-- PROMPT --
After locating the line that contains "CultivateWP (124, 2568)" in the listing below, write out that line and every following line exactly, with no other output.

————

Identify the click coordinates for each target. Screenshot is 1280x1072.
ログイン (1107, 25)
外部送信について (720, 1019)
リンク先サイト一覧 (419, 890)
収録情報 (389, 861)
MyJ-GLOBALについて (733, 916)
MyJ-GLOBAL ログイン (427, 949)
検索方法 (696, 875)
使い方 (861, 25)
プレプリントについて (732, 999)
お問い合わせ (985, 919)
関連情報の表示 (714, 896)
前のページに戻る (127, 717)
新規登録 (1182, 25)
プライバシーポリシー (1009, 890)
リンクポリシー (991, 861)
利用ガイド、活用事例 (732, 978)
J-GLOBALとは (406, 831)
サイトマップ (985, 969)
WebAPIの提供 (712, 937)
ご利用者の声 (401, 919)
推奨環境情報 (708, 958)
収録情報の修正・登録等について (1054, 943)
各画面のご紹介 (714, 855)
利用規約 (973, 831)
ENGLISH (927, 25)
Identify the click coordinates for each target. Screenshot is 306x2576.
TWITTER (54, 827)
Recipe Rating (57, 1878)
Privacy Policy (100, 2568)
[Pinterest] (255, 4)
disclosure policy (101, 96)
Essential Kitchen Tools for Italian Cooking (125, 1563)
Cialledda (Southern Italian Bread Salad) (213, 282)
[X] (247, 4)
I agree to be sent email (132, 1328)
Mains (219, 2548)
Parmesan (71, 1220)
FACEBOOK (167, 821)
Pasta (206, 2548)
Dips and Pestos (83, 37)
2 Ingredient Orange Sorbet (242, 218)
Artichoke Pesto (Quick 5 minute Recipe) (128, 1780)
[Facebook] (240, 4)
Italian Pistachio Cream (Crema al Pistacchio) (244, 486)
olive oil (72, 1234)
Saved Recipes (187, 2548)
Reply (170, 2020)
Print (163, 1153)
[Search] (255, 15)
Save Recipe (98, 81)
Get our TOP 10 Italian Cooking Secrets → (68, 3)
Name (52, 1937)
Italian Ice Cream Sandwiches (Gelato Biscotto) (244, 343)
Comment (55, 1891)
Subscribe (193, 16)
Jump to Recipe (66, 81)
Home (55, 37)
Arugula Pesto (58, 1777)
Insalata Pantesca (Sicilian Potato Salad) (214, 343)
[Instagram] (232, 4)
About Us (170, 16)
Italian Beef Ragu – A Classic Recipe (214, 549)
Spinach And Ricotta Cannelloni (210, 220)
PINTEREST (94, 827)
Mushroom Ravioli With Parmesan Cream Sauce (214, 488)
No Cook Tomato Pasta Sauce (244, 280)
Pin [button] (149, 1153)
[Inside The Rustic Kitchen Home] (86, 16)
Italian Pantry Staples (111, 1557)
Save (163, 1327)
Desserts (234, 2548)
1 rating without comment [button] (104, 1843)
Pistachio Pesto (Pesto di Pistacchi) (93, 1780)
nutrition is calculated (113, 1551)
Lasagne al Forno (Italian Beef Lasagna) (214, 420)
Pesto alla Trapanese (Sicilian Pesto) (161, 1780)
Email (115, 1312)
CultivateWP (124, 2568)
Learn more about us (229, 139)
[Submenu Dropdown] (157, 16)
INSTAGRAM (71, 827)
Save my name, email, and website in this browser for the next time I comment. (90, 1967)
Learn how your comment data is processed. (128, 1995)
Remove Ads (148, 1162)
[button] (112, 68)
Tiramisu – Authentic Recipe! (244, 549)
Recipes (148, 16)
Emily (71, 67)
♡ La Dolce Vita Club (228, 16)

————

-- RESPONSE AREA --
CultivateWP (124, 2568)
Learn more about us (229, 139)
[Submenu Dropdown] (157, 16)
INSTAGRAM (71, 827)
Save my name, email, and website in this browser for the next time I comment. (90, 1967)
Learn how your comment data is processed. (128, 1995)
Remove Ads (148, 1162)
[button] (112, 68)
Tiramisu – Authentic Recipe! (244, 549)
Recipes (148, 16)
Emily (71, 67)
♡ La Dolce Vita Club (228, 16)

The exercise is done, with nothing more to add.